Optimizer

Neural network in essence is a Optimization problem . With forward computing and back propagation , Optimizer use back-propagation gradients to optimize parameters in a neural network.

1. Adam

Optimizer of Adam is a method to adaptively adjust learning rate, fit for most non-convex optimization , big data set and high-dimensional scenarios. Adam is the most common optimization algorithm.

API Reference: Adam

2. SGD

SGD is an offspring class of Optimizer implementing Stochastic Gradient Descent which is a method of Gradient Descent . When it needs to train a large number of samples, we usually choose SGD to make loss function converge more quickly.

API Reference: SGD

3. Momentum

Momentum optimizer adds momentum on the basis of SGD , reducing noise problem in the process of random gradient descent. You can set use_nesterov as False or True, respectively corresponding to traditional Momentum(Section 4.1 in thesis) algorithm and Nesterov accelerated gradient(Section 4.2 in thesis) algorithm.

API Reference: Momentum

4. AdamW

AdamW optimizer is an improved version of Adam, which decouples weight decay (regularization) from gradient updates, addressing the issue of L2 regularization failure in Adam.

API Reference: AdamW

5. Adagrad

Adagrad optimizer can adaptively allocate different learning rates for parameters to solve the problem of different sample sizes for different parameters.

API Reference: Adagrad

6. RMSProp

RMSProp optimizer is a method to adaptively adjust learning rate. It mainly solves the problem of dramatic decrease of learning rate in the mid-term and end term of model training after Adagrad is used.

API Reference: RMSProp

7. Adamax

Adamax is a variant of Adam algorithm, simplifying limits of learning rate, especially upper limit.

* **Prompt**:
Summarize the optimizer overview in two sentences. Rely on the text alone.

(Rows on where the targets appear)
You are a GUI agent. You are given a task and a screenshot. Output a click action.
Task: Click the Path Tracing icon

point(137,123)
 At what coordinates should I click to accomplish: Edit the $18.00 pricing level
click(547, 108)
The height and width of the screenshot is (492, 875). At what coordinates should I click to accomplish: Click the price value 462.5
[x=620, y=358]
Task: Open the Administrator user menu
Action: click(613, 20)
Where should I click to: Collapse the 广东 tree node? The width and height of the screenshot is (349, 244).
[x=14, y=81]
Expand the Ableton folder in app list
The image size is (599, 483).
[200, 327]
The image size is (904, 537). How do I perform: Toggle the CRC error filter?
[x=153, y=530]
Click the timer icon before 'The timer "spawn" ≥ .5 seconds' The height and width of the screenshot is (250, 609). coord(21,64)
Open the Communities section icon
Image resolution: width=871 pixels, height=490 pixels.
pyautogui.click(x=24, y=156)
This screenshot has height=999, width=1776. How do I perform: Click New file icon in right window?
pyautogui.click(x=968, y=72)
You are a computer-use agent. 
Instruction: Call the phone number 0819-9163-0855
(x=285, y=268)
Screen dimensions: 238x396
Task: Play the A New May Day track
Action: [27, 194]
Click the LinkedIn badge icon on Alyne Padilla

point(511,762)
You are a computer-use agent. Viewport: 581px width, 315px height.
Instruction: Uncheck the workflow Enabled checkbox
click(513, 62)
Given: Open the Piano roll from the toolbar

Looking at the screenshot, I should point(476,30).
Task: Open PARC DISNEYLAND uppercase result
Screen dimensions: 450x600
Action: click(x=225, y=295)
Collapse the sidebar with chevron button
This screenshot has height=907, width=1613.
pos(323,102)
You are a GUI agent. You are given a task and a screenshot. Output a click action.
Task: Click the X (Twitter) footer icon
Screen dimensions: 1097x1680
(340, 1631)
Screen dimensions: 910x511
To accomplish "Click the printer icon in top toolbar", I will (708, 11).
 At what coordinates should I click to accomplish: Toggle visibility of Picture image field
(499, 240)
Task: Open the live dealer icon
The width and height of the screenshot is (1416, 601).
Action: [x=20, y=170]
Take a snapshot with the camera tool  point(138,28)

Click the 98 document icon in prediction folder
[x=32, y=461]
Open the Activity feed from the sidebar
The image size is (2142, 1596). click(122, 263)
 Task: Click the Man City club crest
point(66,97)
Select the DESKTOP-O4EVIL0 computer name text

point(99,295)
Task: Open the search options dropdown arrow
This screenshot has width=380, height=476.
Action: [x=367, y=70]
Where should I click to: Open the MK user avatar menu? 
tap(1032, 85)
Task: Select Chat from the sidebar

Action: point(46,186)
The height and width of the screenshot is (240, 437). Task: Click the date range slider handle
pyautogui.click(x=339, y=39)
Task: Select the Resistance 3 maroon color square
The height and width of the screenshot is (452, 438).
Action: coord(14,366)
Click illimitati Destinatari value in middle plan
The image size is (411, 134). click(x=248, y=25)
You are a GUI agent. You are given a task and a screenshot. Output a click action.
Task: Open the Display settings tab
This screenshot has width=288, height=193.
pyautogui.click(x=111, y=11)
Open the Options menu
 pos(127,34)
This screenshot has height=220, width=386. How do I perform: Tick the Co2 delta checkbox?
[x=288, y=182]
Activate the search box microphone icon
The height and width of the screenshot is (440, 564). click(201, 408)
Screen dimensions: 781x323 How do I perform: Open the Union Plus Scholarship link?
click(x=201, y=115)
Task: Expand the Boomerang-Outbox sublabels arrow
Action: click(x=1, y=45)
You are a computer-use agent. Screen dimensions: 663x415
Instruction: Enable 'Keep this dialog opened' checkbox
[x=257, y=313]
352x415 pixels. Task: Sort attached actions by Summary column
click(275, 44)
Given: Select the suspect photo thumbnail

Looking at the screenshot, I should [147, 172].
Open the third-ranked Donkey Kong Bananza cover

* **Response**:
Optimizers use back-propagation gradients to optimize the parameters of a neural network, which is in essence an optimization problem. The overview describes Adam, SGD, Momentum, AdamW, Adagrad, RMSProp, and Adamax, and calls Adam the most common optimization algorithm.